Origine et histoire de l'Église Saint-Martin-au-Val
L'église Saint-Martin-au-Val, située dans l'ancien hôpital Saint-Brice à Chartres (Eure-et-Loir), s'inscrit dans un vaste sanctuaire gallo-romain de six hectares, fouillé depuis 2006. Elle fut l’un des lieux d’inhumation traditionnels des évêques de Chartres, aux côtés de l’église Saint-Pierre. Son histoire remonte à une église conventuelle plus ancienne, attestée par des sarcophages mérovingiens et un chapiteau conservé dans la crypte. Le monastère, cité pour la première fois dans la Vie de saint Lubin (où le saint fut inhumé), fut rattaché en 1128 à l’abbaye de Marmoutier de Tours, devenant ainsi un prieuré.
Au XVIe siècle, l’église et son couvent subirent de graves destructions : incendiés en 1568 par les calvinistes, puis pillés lors du siège de Chartres en 1591. Les sépultures et tombeaux furent profanés, et les bâtiments conventuels ravagés. Une restauration majeure eut lieu en 1648, amputant la nef de plusieurs travées (20 mètres en moins). En 1663, l’ensemble fut acquis par les capucins de Chartres, qui rehaussèrent le sol de l’église de 2 mètres et reconstruisirent les bâtiments conventuels. Sous la Révolution, le couvent devint un hospice, et l’église, sa chapelle.
Le XIXe siècle marqua un tournant avec le legs de Ferdinand de Reverdy en 1845, imposant une restauration « dans son état primitif ». Entre 1858 et 1864, la façade fut reconstruite, les sols rabaissés, et les absidioles restaurées. Ces travaux s’appuyèrent sur des fouilles préventives (1858-1862) révélant dix sarcophages mérovingiens, témoignages d’une occupation ancienne.

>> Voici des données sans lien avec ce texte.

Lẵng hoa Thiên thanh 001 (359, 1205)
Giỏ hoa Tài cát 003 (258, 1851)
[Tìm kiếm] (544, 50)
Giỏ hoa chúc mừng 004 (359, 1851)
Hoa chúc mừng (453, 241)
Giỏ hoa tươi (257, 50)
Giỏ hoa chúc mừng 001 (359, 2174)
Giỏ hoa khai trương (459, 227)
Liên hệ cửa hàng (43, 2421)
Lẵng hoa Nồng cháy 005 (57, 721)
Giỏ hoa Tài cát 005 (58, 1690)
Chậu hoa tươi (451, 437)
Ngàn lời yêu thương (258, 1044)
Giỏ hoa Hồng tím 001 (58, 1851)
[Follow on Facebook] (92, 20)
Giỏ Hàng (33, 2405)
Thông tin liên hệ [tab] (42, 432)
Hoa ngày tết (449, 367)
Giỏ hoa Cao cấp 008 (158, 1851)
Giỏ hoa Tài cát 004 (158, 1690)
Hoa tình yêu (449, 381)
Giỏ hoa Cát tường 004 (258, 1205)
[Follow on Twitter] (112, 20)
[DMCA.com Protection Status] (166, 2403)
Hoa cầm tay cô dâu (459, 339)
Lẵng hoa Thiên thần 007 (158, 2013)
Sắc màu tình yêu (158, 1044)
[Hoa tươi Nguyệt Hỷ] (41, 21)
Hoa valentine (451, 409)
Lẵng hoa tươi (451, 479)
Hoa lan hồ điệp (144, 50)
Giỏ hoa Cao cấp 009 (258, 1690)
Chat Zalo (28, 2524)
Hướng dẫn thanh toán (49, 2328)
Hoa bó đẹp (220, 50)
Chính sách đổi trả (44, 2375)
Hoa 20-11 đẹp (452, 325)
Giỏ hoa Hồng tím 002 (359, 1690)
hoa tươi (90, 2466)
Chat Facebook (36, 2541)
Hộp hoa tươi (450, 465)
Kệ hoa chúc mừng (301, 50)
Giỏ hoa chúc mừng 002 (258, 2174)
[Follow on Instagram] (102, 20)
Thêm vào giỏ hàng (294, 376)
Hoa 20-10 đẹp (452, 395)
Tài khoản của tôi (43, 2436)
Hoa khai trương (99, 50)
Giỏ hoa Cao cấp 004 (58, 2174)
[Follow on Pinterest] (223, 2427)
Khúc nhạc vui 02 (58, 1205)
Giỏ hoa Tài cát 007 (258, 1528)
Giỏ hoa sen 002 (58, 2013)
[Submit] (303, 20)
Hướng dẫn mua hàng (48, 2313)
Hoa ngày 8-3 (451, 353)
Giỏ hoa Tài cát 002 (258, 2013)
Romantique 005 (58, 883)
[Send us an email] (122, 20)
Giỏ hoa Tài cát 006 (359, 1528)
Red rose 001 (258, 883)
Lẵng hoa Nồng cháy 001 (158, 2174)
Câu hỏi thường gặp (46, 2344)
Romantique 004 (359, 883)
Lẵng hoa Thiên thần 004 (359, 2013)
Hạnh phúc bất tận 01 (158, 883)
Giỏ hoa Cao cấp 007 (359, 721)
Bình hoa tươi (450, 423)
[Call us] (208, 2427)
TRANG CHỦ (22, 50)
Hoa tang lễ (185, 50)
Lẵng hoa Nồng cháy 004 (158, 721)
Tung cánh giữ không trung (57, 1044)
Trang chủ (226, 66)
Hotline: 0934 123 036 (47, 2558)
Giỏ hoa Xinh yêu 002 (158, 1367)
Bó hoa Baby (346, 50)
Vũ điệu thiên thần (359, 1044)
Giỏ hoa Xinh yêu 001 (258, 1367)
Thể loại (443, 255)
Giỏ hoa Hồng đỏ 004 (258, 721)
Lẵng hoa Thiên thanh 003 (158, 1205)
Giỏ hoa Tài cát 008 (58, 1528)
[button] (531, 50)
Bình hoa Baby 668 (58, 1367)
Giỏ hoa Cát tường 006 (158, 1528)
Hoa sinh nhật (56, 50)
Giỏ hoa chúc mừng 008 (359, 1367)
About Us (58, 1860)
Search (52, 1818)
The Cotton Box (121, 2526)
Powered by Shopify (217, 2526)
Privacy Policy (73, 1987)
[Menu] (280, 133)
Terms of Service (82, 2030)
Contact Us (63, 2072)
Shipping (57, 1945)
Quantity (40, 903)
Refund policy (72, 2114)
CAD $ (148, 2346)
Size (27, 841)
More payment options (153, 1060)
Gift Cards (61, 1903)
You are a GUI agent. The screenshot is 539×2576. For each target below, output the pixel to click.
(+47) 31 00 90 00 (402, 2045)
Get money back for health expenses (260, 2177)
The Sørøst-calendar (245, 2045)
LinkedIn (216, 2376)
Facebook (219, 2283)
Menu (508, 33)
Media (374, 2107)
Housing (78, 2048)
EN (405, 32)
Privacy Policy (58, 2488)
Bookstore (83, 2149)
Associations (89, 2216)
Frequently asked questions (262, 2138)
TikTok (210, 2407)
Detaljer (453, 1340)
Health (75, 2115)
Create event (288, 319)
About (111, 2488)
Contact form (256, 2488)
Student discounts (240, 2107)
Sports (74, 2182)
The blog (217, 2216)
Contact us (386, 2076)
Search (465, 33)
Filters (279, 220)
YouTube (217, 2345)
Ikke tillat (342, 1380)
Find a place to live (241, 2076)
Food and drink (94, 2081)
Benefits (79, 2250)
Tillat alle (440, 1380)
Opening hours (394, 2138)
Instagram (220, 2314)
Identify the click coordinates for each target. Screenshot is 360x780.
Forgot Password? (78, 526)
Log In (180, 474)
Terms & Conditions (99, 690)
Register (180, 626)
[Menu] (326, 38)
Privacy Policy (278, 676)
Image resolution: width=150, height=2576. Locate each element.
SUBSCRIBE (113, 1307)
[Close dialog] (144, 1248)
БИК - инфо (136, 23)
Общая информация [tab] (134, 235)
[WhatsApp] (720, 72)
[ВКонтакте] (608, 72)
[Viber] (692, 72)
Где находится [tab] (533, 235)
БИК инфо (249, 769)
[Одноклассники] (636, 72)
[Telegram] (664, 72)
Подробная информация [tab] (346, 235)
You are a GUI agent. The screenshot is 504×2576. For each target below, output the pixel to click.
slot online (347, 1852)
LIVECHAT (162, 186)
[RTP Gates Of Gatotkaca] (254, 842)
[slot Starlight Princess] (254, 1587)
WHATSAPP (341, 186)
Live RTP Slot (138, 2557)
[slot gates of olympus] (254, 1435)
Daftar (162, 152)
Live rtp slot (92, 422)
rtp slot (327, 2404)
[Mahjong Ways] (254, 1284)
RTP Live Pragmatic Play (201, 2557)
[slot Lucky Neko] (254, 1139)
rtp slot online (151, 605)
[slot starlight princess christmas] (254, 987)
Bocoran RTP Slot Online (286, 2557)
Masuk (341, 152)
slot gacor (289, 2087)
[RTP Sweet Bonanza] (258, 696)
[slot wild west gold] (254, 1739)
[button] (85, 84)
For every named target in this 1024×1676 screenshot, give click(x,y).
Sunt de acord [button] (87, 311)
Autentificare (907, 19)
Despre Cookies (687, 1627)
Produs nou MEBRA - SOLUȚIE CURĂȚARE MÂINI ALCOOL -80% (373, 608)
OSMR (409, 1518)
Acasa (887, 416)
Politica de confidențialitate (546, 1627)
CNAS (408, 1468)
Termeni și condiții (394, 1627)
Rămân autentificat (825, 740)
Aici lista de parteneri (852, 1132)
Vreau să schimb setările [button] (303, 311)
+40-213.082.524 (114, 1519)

Classée monument historique en 1886, l’église abrite aussi une statue de saint Sébastien protégée. Aujourd’hui, après des fouilles récentes (2013-2014), elle est en cours de restauration pour une réouverture prévue à Noël 2025.
Le site comprend un cimetière clos, à l’est, honorant des bienfaiteurs comme Ferdinand de Reverdy (1796-1852), Marie-Charlotte Midy (1767-1834), ou le père Pierre Louis Bordier, célébré pour son engagement auprès des orphelins et des sœurs de Saint-Paul. L’église, de plan roman (50 m de long, 1 420 m2), conserve une nef raccourcie, un chœur surélevé, et un déambulatoire abaissé. Sa façade occidentale, datée du XIXe siècle, est flanquée de deux tours.
Les fouilles archéologiques ont confirmé l’importance du site, mêlant strates gallo-romaines, mérovingiennes, et médiévales. Le sanctuaire, fouillé depuis 2006, révèle une occupation continue depuis l’Antiquité. Bien que le culte n’y soit plus célébré en raison des travaux, l’église reste propriété communale et protégée. Son histoire reflète les bouleversements religieux (guerres de Religion, Révolution) et les restaurations successives, tout en préservant des traces rares de la période mérovingienne à Chartres.